Are both your children girls? When my Otto was a pup, my daughter was 3. Jackie has a twin brother and an older brother. Jackie was a natural at playing the dramatic 'I'm not playing with you ANYMORE' turn back and storming off. My Otto stopped biting her before either of the boys...


----------



## AndreaLS687 (Feb 22, 2014)

SunCzarina said:


> Shaming takes a while with a hard headed dog - it goes like this scold and shun for 5 minutes at his age. When he's older, you might need to rant on how BAD he is. My Otto never wants me to tell him 'BAD!' because it usually involves my ranting on for 5 minutes about how bad is. He's never bad anymore, just a little obnoxious and bossy. Naughty Otti.
> 
> I totally get the x-military handler mentality. My sister's married to one of those. I don't even like to be around their snarky little Jack Russells, they're not stable dogs. My sister used to post all these pictures of them as puppies 'oh so cute' little dog with that 'I want to take your face off' look. Not cute.
> 
> Are both your children girls? When my Otto was a pup, my daughter was 3. Jackie has a twin brother and an older brother. Jackie was a natural at playing the dramatic 'I'm not playing with you ANYMORE' turn back and storming off. My Otto stopped biting her before either of the boys...

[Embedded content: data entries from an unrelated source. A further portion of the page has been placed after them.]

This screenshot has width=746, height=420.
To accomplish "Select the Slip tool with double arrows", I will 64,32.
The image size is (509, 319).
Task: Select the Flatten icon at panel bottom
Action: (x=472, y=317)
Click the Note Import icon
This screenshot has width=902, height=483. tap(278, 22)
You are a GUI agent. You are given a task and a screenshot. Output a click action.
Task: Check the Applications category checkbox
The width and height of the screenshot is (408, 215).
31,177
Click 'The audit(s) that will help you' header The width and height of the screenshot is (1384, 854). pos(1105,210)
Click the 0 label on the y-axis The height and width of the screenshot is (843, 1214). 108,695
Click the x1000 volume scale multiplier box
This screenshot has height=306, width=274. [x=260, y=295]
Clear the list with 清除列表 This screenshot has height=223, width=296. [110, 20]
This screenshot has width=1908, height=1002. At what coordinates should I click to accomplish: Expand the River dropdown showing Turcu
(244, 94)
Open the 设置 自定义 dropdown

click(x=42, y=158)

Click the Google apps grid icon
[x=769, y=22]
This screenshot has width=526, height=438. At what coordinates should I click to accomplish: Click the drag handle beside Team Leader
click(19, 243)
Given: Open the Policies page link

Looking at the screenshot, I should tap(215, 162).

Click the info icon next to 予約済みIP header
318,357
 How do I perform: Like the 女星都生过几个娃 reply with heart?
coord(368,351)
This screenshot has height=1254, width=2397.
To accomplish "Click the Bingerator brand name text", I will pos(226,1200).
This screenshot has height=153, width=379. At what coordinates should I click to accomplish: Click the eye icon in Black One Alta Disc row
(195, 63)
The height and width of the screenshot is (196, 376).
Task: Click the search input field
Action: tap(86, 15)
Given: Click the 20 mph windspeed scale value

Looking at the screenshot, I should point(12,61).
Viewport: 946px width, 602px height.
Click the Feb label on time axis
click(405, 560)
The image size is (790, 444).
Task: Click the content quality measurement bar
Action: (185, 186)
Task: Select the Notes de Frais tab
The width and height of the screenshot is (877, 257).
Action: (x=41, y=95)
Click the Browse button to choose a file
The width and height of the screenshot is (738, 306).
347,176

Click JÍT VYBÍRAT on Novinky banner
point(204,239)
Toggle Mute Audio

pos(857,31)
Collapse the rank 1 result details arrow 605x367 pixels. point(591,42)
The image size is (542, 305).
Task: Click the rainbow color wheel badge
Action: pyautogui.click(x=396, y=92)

My oldest is a girl and my youngest is a boy. My oldest likes to run away when otto nips at her feet. I constantly am telling her not to run because he thinks she's playing. That or her toes are really tasty...

Sent from Petguide.com Free App


----------



## ZoeD1217 (Feb 7, 2014)

Well I'm still feeling your pain  and I still have no great advice. I make the kids wear sneakers and jeans outside where Zoe gets the most worked up. My youngest is quite fearless and has no issues telling Zoe NO and calmly walking away. My 5 yr old is the worst with screaming and running. I never leave those 2 alone with her for even a second but it's still frustrating. The older 3 she nips and jumps and they know to redirect and if that doesn't work they walk away. I have to stay on top of them always that there is NO allowing her to bite no matter how much they want to pet her. If she bites after they have given her a toy or chew the must cut her off. 
She still bites me like it's her job. I'm quite convinced she hates me. Lol. 

Sent from Petguide.com Free App


----------



## SunCzarina (Nov 24, 2000)

If she's giggling and running away, that needs to stop. Dramatic over the top little girl shrieking works. 

Your boy, I've got nothing beyond stuff a boodah tug in their hand. My older boy thinks he should stick his arm out like a bite sleeve at my 14 month old when she jumps to kiss him. The other one is often heard laughing 'Venus, my feet are not tasty!' I tell him to change his socks more often. The dog will mature faster.


----------



## Susan_GSD_mom (Jan 7, 2014)

Baillif said:


> Its 11 weeks old


LOL! That's the first thing that hit me, too!


----------